閑話
「…それはそうとベル、」
「なに」
「君、相当この子に肩入れしてますよね」
「……」
2人の目の前で、静かな寝息をたて始めたミリを見届けて。ニーナがずっと気になっていたことを尋ねた。
元々が素直で、勘の良い少年ではあるが今日の庇いっぷりはいつもの彼らしくは無いように思えたのだ。
「……こいつ、泣いててさ」
「…。」
「ニーナに言われて俺、こいつの様子見に来たじゃん?そのとき、こいつ寝ながら泣いてたんだよ」
ベルは、ゆっくりと、言葉を選ぶように考えながら言葉を続けた。
「それで俺、嫌な夢でも見てんのかと思ってこいつのこと起こそうとしたんだ。そしたら、寝てるはずのこいつがなんか俺の手、握ってきて。
このちっさい手で俺の手を弱々しく握ったんだよ」
「……それで?」
「なんか、俺、変な気分になった。
よく解んねえけど、こいつのこと1人にしちゃいけねえって思ったんだ」
ベルはここのチームの中では1番幼い年齢だ。体も小さくて、まだ仕事だってこなしたことは無い。
しかしそんな頼りない自分の手を無意識ながらにも一生懸命にこの少女は手を伸ばして、握ったのだ。

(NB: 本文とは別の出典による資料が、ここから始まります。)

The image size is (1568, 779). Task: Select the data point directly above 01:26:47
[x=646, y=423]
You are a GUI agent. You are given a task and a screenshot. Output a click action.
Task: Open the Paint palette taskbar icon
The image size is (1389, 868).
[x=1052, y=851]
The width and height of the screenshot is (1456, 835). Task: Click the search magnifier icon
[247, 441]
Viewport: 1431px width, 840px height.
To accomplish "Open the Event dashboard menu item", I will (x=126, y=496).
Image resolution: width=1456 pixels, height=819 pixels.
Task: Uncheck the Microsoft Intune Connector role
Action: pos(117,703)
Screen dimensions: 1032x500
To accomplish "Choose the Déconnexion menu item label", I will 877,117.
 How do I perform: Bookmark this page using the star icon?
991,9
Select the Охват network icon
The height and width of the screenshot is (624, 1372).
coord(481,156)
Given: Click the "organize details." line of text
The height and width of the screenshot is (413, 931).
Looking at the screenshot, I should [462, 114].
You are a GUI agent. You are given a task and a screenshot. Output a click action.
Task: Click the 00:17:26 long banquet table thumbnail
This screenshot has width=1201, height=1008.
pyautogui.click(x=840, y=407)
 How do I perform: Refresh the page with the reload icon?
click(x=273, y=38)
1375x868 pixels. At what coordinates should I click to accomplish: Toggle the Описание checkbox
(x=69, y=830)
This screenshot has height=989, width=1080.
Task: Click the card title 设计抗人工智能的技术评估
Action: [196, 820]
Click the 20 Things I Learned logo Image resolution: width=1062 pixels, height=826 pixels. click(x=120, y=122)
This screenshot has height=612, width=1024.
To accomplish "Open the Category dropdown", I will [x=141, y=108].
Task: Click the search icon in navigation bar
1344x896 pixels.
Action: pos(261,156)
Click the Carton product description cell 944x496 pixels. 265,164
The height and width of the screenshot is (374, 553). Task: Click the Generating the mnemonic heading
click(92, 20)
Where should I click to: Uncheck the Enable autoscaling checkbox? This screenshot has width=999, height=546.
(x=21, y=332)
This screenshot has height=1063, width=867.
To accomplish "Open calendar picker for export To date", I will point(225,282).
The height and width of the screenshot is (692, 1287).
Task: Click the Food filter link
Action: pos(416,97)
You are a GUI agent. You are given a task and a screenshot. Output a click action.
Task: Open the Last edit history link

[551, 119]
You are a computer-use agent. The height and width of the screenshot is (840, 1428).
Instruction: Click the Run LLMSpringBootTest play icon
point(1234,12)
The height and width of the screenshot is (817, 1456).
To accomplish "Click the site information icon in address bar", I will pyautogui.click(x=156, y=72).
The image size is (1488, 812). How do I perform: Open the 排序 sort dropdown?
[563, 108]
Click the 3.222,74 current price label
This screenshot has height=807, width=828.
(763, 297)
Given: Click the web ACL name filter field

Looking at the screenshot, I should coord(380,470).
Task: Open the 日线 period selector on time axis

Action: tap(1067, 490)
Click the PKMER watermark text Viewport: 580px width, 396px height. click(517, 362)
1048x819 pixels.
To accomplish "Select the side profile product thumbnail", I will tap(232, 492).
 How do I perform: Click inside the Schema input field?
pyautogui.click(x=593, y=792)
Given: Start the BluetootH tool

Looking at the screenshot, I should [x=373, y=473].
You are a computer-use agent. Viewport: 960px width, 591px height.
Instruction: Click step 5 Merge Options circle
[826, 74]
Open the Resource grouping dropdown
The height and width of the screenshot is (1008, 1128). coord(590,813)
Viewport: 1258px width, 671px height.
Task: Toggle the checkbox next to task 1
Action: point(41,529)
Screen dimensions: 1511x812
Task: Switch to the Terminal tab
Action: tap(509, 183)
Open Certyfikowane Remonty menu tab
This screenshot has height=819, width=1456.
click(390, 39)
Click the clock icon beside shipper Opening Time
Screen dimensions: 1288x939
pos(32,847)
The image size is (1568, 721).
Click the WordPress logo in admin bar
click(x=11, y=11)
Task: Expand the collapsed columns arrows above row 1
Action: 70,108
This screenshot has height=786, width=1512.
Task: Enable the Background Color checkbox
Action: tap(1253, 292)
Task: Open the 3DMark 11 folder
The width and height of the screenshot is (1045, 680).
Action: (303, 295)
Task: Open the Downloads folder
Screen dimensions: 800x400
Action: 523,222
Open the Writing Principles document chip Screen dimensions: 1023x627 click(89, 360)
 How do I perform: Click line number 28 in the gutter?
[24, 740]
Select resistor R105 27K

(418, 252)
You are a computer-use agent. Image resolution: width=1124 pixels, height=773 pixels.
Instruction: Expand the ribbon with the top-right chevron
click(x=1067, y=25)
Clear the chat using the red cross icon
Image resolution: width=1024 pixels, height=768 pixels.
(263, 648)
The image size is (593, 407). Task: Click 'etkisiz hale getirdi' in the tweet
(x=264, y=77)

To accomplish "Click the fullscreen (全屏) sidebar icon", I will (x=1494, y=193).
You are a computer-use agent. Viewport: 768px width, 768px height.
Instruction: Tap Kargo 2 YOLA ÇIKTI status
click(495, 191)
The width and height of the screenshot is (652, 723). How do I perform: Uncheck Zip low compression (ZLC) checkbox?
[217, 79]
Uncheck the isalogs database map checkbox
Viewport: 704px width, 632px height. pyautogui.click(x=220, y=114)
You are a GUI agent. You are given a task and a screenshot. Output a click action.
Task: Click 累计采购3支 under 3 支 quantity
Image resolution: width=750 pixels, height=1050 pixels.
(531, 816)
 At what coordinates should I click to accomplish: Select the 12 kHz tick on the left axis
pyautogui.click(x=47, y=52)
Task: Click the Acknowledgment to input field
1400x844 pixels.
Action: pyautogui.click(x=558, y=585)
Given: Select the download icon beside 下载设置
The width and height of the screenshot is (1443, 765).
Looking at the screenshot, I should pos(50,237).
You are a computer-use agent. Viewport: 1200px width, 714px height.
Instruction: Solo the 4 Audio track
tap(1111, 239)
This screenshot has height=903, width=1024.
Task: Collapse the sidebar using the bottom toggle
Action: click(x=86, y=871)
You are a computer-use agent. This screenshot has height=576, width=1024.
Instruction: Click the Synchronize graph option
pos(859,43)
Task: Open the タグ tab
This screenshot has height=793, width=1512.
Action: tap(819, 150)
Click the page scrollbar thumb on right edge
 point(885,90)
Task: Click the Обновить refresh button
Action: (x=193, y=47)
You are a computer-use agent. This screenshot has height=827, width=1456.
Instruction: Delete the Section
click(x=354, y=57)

それが嬉しかったのだろう。守りたいと、思ったのだろう。
ニーナはベルのたどたどしい説明を聞きながら、ベルのそんな心情を推理した。
「甘いですね」
「……。」
「おまえはユチェの後を継ぐべき人間なのに」
「…わかってるよ」
ベルは、恐らく将来的にこの殺人鬼集団のトップに立つ人間になるはずだ。
そんな人間が、こんな少女の一挙一動に振り回されるようではやっていけないだろう。
「…しかし、まあ。おまえはそのままでも良いのかもしれませんね」
「どういうことだよ」
「秘密です」
「はあ?」
守りたいものがあるから強くなれる、そんな人間もいる。
きっとこの心優しい少年はそうやって強く、大きくなっていくのだろうとニーナは思った。